Scientists at Europe's leading research universities have expressed concern over the growing trend towards linking EU funding with pre-defined outcomes. Researchers fear political priorities will curb their scope for creativity and free thinking.
EU Commissioner for Research, Innovation and Science Máire Geoghegan-Quinn has pledged to simplify European funding programmes and proposed asking scientists to meet certain goals in return for European support.
However, in a detailed analysis published this week (7 June), the League of European Research Universities (LERU) offered a mixed response to the European Commission's recent efforts to streamline the Framework Programme for science.
Stijn Delauré, EU policy advisor at the Catholic University of Leuven (KUL), cautioned against "a radical shift towards output-based research funding".
"We fear that the relevant administrative burden would just relocate from the institution's administration to the researchers themselves," he said.
Commissioner Geoghegan-Quinn suggested in an interview with EURACTIV last month that some researchers could be given lump sums if they deliver results. However, she also noted that scientists could still be paid even if their research does not work as planned, provided that independent experts adjudge their research to be excellent (EURACTIV 08/05/10).
She also suggested using prizes more frequently in order to get around the onerous accounting requirements that come with EU grants. This too met with some resistance from universities as it is not seen as a steady source of ongoing funding.
LERU said it strongly supports many of the proposals put forward in the EU's communication on simplification and called for additional resources to be given to the European Research Council (ERC).
The elite university group backs a "trust-based approach" to funding with less reporting back to Brussels.
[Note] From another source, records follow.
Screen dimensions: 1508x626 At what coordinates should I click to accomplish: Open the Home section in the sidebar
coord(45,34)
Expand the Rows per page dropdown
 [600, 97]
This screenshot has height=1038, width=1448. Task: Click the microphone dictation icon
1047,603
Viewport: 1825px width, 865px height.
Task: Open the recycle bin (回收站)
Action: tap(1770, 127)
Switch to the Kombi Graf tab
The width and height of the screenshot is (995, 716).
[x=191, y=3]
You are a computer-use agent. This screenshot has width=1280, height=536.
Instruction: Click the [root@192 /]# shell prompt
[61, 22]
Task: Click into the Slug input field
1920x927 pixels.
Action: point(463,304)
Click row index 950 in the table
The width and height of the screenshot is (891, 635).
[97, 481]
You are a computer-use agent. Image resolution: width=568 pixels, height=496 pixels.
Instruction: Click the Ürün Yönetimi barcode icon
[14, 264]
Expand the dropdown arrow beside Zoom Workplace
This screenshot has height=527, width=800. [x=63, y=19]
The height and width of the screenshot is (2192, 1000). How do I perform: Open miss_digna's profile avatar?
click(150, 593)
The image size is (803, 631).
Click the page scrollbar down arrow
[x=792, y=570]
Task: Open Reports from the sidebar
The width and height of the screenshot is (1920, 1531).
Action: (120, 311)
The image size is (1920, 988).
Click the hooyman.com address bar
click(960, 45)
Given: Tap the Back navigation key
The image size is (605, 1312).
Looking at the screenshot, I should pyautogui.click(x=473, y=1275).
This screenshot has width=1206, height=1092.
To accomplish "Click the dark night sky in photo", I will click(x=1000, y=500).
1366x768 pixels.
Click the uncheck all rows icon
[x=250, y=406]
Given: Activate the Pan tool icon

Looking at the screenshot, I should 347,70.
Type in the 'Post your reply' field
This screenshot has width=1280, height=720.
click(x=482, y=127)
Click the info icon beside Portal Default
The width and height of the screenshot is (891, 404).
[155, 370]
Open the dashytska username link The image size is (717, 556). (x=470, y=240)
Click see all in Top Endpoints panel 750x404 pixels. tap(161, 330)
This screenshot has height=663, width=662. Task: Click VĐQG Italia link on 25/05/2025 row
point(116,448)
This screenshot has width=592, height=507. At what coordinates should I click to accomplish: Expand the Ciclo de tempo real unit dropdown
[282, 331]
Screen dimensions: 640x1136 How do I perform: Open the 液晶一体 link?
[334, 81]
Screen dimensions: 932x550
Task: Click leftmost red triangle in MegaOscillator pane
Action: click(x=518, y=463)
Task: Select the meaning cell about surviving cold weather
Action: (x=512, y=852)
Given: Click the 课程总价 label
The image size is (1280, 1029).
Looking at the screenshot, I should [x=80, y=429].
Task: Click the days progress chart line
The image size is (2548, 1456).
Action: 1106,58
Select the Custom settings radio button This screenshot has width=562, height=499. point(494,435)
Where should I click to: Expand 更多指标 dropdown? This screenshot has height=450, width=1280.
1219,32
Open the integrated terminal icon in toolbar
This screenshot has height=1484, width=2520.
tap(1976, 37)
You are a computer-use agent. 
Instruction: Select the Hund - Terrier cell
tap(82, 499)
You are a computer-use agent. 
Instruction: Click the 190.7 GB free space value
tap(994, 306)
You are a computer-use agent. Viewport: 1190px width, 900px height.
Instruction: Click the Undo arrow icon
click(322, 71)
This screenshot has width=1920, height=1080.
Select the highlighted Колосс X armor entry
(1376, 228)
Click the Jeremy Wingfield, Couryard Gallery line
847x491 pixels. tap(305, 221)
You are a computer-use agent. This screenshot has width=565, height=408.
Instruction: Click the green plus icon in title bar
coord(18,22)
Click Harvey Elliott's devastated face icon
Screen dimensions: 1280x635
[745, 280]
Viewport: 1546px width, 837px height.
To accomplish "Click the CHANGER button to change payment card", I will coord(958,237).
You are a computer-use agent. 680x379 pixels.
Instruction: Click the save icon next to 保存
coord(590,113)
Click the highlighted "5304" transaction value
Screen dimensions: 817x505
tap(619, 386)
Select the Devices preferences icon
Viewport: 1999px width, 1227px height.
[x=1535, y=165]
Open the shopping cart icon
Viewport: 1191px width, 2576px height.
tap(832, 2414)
They urged the EU executive to scrap timesheets which currently require some scientists to account for every hour they spend on a particular project.
There was also concern that "directed, top-down research" linked to grand societal challenges could limit the scope for scientist-led initiatives which are "the key to tackling unknown challenges in the future".
Delauré also urged policymakers to maintain the current balance between academia and business, amid ongoing calls for closer university-industry links. He also stressed the need for scientists to be radical.
"There are serious drawbacks to output-based research, depending on how success is defined. What if a project fails because of the inherently risky nature of science? The absence of a result can be a result. Our fear is that this approach could discourage bold research, leading instead to low-risk research because it's more likely to succeed," Delauré said.